Work to complete :: Each line from the one that includes "The width and height of the screenshot is (1635, 928)." to the last line of the data below should be set down exactly; no other lines are wanted.
---------- Given data ----------
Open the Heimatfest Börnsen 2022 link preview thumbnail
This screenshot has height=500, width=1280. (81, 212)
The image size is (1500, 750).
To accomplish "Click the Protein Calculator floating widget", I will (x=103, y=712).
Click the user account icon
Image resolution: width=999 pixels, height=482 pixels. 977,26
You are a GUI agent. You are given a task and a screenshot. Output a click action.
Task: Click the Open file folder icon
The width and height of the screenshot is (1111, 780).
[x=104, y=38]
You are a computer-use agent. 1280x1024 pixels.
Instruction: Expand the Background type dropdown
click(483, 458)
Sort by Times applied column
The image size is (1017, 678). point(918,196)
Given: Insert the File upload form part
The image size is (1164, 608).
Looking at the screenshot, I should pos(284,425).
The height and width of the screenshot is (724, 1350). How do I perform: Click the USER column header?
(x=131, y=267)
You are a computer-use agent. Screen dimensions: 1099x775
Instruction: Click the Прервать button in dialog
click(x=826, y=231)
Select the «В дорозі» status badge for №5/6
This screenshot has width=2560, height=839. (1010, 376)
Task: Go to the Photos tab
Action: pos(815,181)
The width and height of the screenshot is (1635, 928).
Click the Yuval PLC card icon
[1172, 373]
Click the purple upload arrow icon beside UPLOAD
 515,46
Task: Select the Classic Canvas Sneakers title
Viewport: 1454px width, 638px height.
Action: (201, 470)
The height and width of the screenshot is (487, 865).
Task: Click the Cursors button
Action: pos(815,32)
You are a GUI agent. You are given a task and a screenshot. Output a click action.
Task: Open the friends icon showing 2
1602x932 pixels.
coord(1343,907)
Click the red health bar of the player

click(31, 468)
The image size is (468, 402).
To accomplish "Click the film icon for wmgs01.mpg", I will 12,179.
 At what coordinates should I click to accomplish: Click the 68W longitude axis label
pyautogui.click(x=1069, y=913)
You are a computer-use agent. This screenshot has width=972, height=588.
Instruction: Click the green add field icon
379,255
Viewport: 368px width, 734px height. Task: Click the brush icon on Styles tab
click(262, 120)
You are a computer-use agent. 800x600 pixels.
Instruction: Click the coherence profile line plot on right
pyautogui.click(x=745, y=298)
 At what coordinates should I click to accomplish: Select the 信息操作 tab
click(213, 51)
----------
Result for this task ::
The width and height of the screenshot is (1635, 928).
Click the Yuval PLC card icon
[1172, 373]
Click the purple upload arrow icon beside UPLOAD
 515,46
Task: Select the Classic Canvas Sneakers title
Viewport: 1454px width, 638px height.
Action: (201, 470)
The height and width of the screenshot is (487, 865).
Task: Click the Cursors button
Action: pos(815,32)
You are a GUI agent. You are given a task and a screenshot. Output a click action.
Task: Open the friends icon showing 2
1602x932 pixels.
coord(1343,907)
Click the red health bar of the player

click(31, 468)
The image size is (468, 402).
To accomplish "Click the film icon for wmgs01.mpg", I will 12,179.
 At what coordinates should I click to accomplish: Click the 68W longitude axis label
pyautogui.click(x=1069, y=913)
You are a computer-use agent. This screenshot has width=972, height=588.
Instruction: Click the green add field icon
379,255
Viewport: 368px width, 734px height. Task: Click the brush icon on Styles tab
click(262, 120)
You are a computer-use agent. 800x600 pixels.
Instruction: Click the coherence profile line plot on right
pyautogui.click(x=745, y=298)
 At what coordinates should I click to accomplish: Select the 信息操作 tab
click(213, 51)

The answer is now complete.